DataAccessors are classes which access data from a variety of data sources and format them into trees, graphs or grids. They can provide data to visualization applications. Each DataAccessor generates a particular base object for its data.
Each dataset, graph, grid, or tree has a name. The DataAccessor uses these names to retrieve a particular data structure. Methods on the DataAccessor interface include retrieving a particular data structure by name and retrieving the names of the data structures. In addition, the interface includes methods to extend a graph or tree, so that a particular accessor can return a small part of a larger structure, and allow interactive exploration.
The SemanticAccessor abstract class is an abstract implementation of a DataAccessor which uses DataRecords as the base object. Since the DataRecord object was designed to represent a wide variety of data, the SemanticAccessor classes can be used for most visualization applications. Prajna includes SemanticAccessors for JDBC, Solr, and several other data formats and sources.
The SemanticAccessor class provides a mapping of source data fields to the fields within a DataRecord. A data source may have fields defined in a schema which is not particularly comprehensible to a casual user. The mapping allows a SemanticAccessor to create DataRecords with fields which are understandable to a human. Furthermore, it allows fusing or merging records from several different data sources into a common representation.
When retrieving data, a SemanticAccessor will load fields into the DataRecord appropriately. However, some applications may require additional transformations of the data, extracting particular elements of a field for other tasks. The FieldHandler interface provides this capability.
For instance, one field in a record might be City Name. However, the latitude and longitude of the city are not included in the record, but the application requires it. A developer can write a FieldHandler which triggers whenever the City Name field is assigned in a DataRecord. The FieldHandler could then perform a lookup to determine the geographic coordinates of the city and store it in the DataRecord.
The FieldHandler is keyed on the name of the field within the DataRecord, not the source field name in the original data source.
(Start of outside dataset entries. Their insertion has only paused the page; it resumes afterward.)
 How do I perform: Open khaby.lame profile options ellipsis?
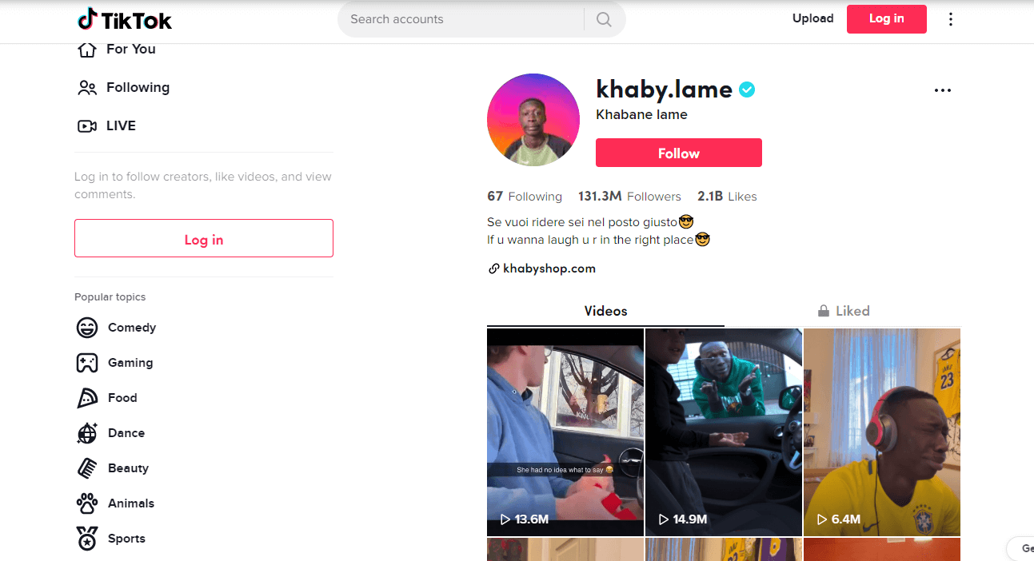pyautogui.click(x=943, y=90)

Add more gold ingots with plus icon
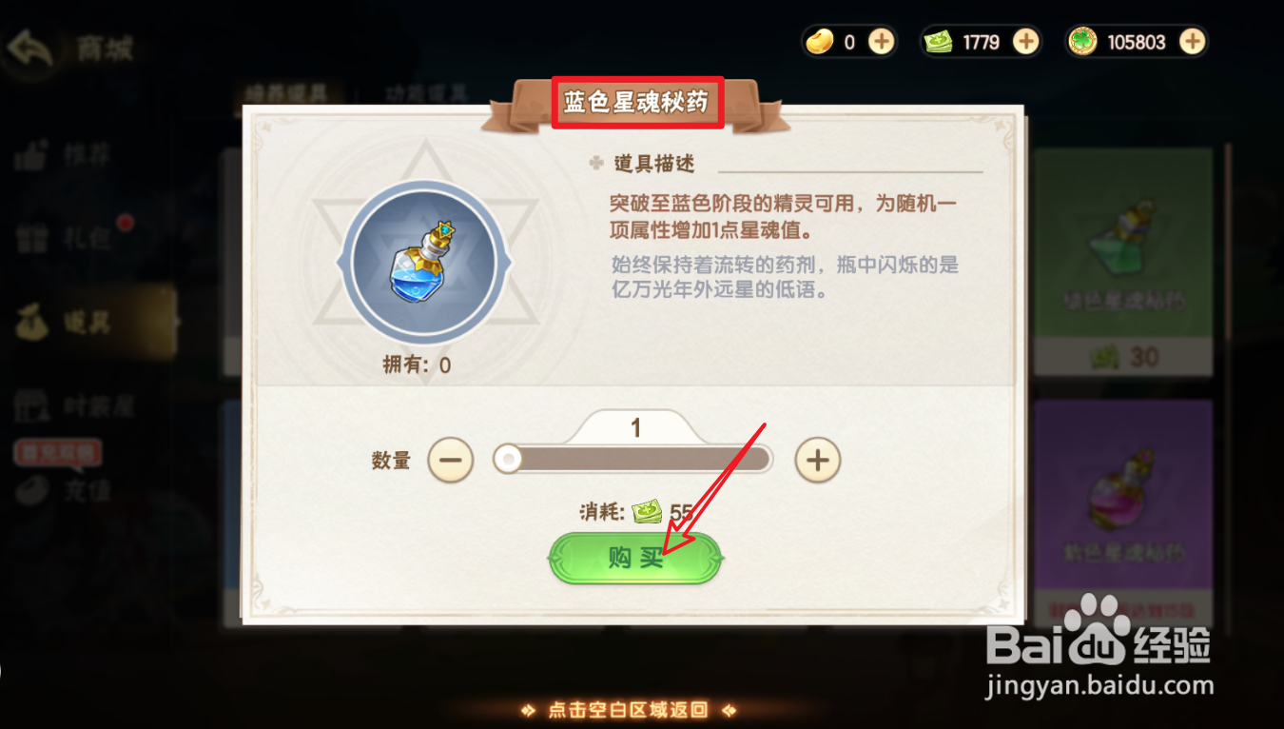[882, 42]

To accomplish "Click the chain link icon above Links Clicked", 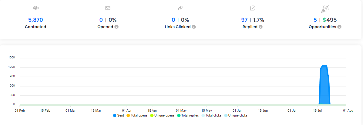I will click(180, 8).
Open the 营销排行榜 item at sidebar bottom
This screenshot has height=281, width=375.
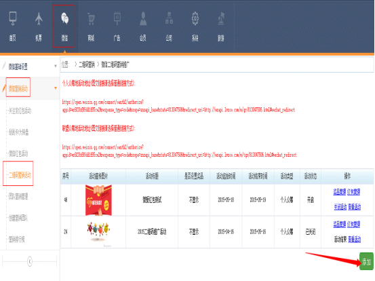[x=17, y=239]
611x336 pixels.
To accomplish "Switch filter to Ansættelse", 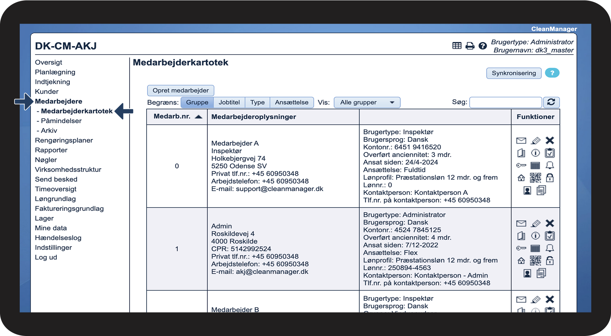I will (x=291, y=102).
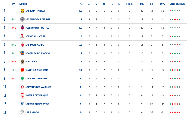The height and width of the screenshot is (116, 187).
Task: Click the Grenoble Foot 38 logo
Action: click(22, 104)
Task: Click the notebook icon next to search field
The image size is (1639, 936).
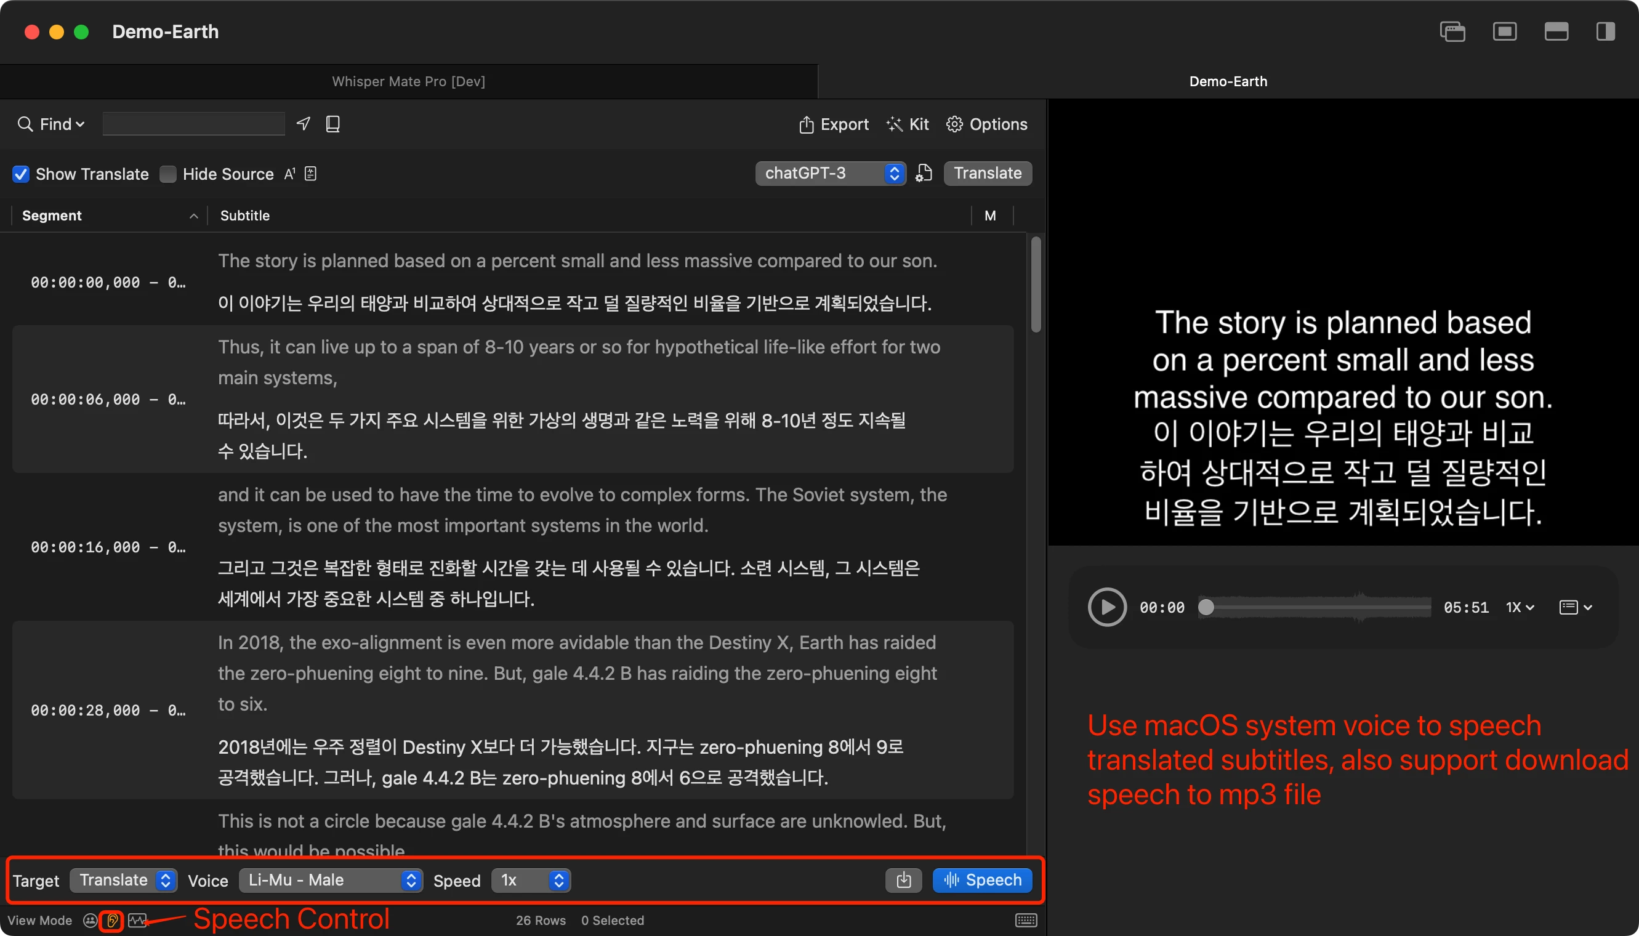Action: click(x=333, y=123)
Therefore, a single FieldHandler may trigger for data from multiple data sources which have a similar field mapping.
The SemanticAccessors use several types of support classes. Each of these classes corresponds to a particular step in the transformation process.
Field Descriptors describe particular fields within the DataRecords that are generated. They extend the abstract class FieldDesc, and there is one field descriptor class for each field type in a DataRecord. The field descriptors indicate the mapping from the source data fields to the DataRecord fields. They may also specify any value limits on the values for a particular field, and the format of the source field, such as how a date is specified.
The DataTemplate class assembles the various field descriptors into a group of fields for a DataRecord. Multiple DataTemplates may be specified for a particular SemanticAccessor, and a particular data structure may use one or multiple DataTemplates for representing its data objects. A particular accessor might have information in several different tables which needs to be fused in a visualization. Each of these tables might correspond to a DataTemplate.
Data structure specifications extends the abstract class DataStructureSpec. Each of the data structure specifications provides the information necessary to generate a particular data structure. They specify which of the various DataTemplates are used for a particular data structure. The specification classes also specify structure-specific information.